Dr. Rudolph Goldschmidt, an early pioneer of wireless communication, chose the Jersey coast as the location for one of his groundbreaking trans-oceanic experiments. First constructed in Germany, the 680-foot tall Tuckerton tower was reassembled on a dirt path set aside for the purpose in 1912.(3) Engineers arranged for the tower to be delivered by horse-drawn vehicles across the damp meadow. Supported by four cables on three sides, steel reinforced blocks stabilized it in high winds. By 1914, messages were sent on a “limited range basis” from the tower.(4). With Germans employed as construction bosses and engineers, strict secrecy was maintained; publicly the project was declared a “commercial experiment.”(5) Using the highest voltage of any radio tower of its time, six columns of glass, and an insulted base, the tower stood atop a solid steel ball. The U.S. government first inspected the tower on May 5, 1913, when William M. Smith of the Bureau of Yards and Docks called for an inspection by the U.S. Navy Department. President Woodrow Wilson reportedly sent birthday greetings to Kaiser Wilhelm II for his 55th birthday through the Tuckerton wireless. The Kaiser replied that he hoped the tower station would become “a new link between our countries.”(6)

As war broke out in Europe in 1914, the tower was believed to have been used for war purposes by Germany, which resulted in a public outcry from both England and France. Although President Wilson forbid the use of the tower for contacting ships at sea, the Tuckerton tower had communicated sailing information to the German cruisers “Dresden” and “Karlsruhe.” Joseph Daniels, Secretary of the Navy, enforced an “operational takeover” of the tower with nine enlisted men assigned to handle transmissions, although German workers remained for maintenance purposes.(7) During 1915, newspapers printed a warning from the Imperial German Government stating, “Travelers intending to embark on the Atlantic voyage are reminded that a state of war exists between Germany and Great Britain; that the zone of war includes the waters adjacent to the British Isles.
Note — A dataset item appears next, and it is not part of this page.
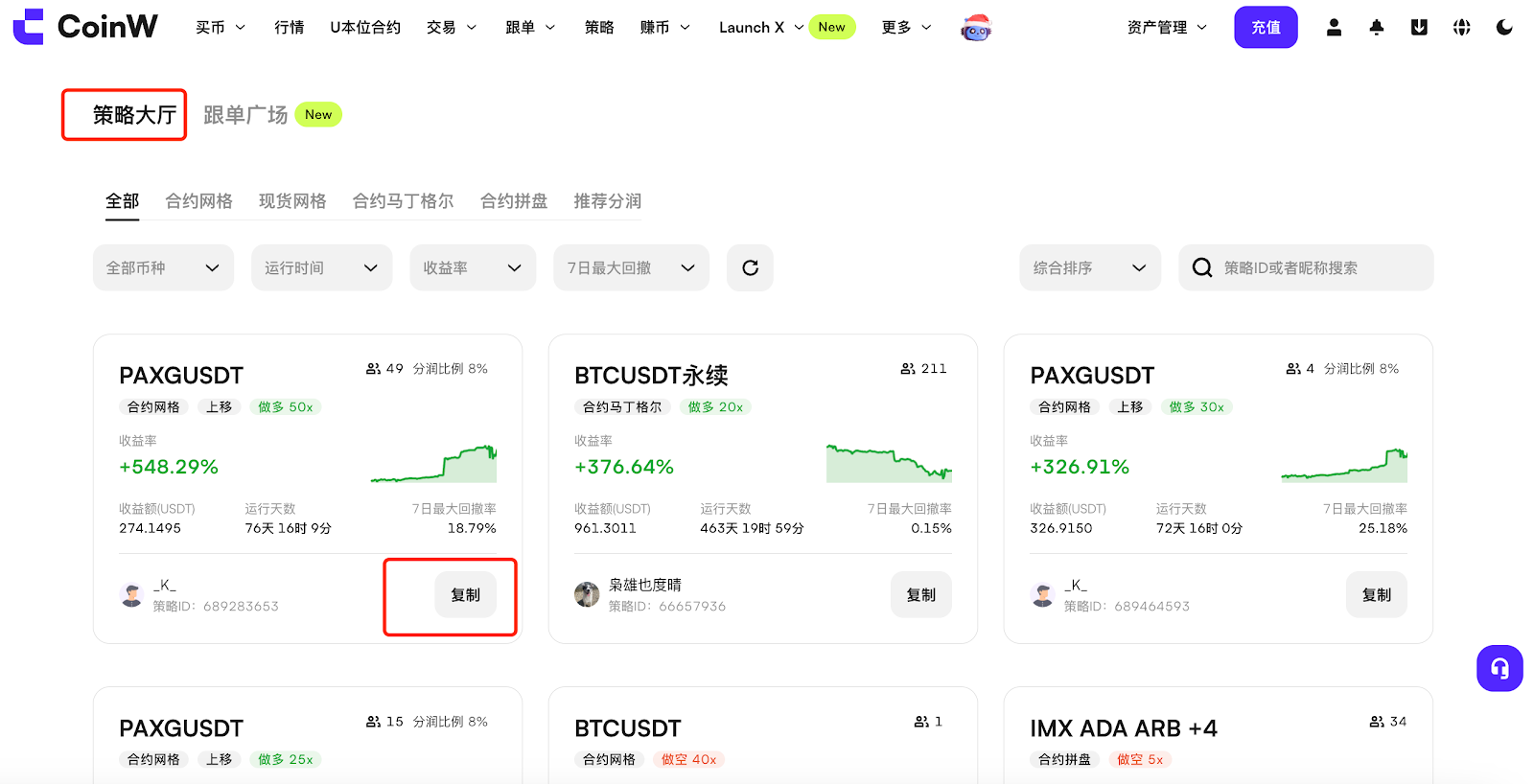Click the refresh filters icon

750,267
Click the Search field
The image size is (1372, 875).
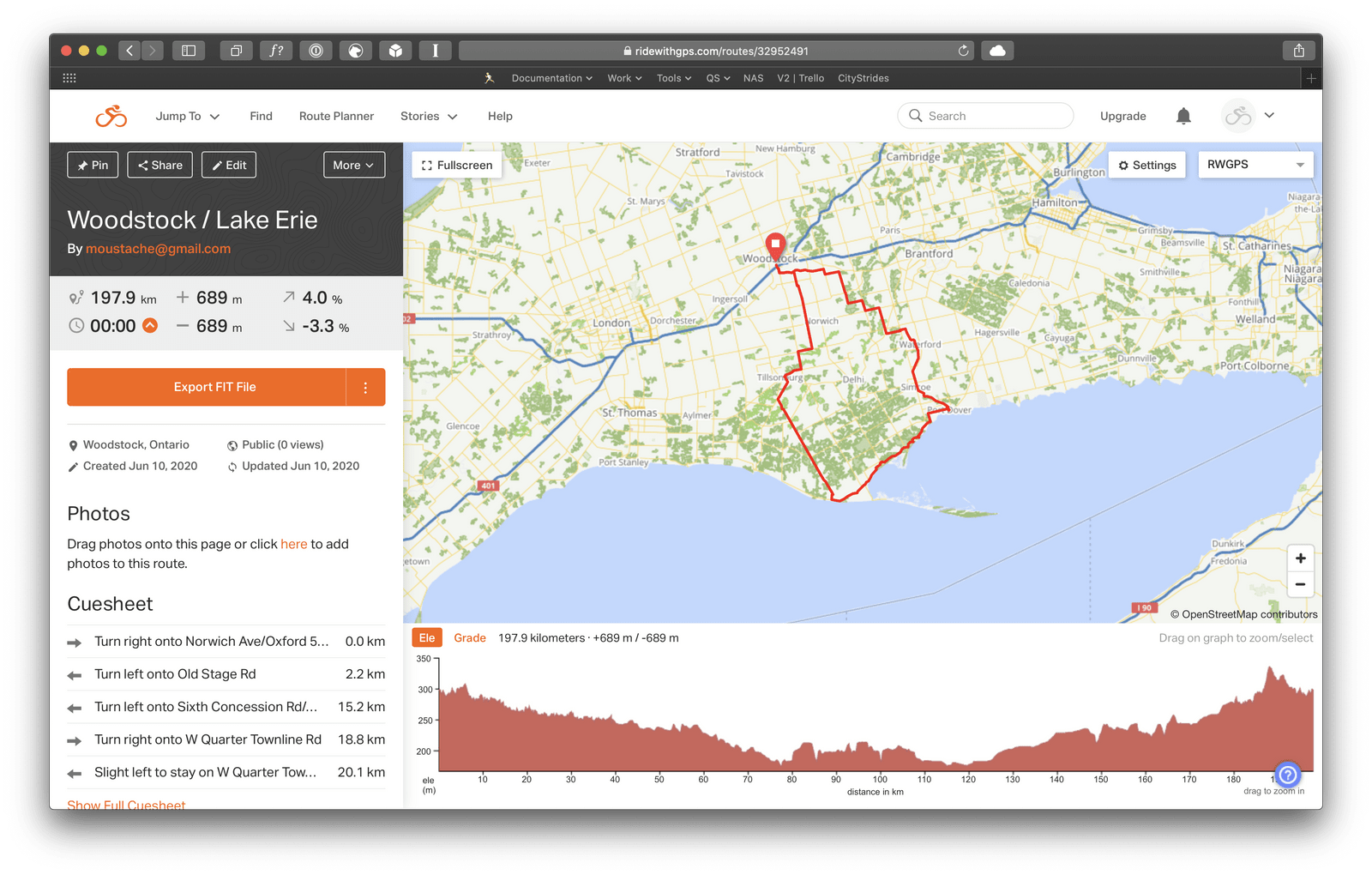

Vessels flying the flag of Great Britain, or her allies, are liable to destruction in those waters.”(8)

Soon after, the commander of the Imperial German submarine U-20 received a message, “Get Lucy,” allegedly sent from the Tuckerton wireless tower.(9) 1,198 lives were lost as the Lusitania was torpedoed arriving to the British coast.(10) By 1917, all German employees of the Tuckerton tower were ordered to leave and the U.S. declared war on Germany on April 6, 1917. Secret Service men arrived in Tuckerton, placing the remaining German staff under arrest. The tower was then used solely by the U.S. government for the rest of the war.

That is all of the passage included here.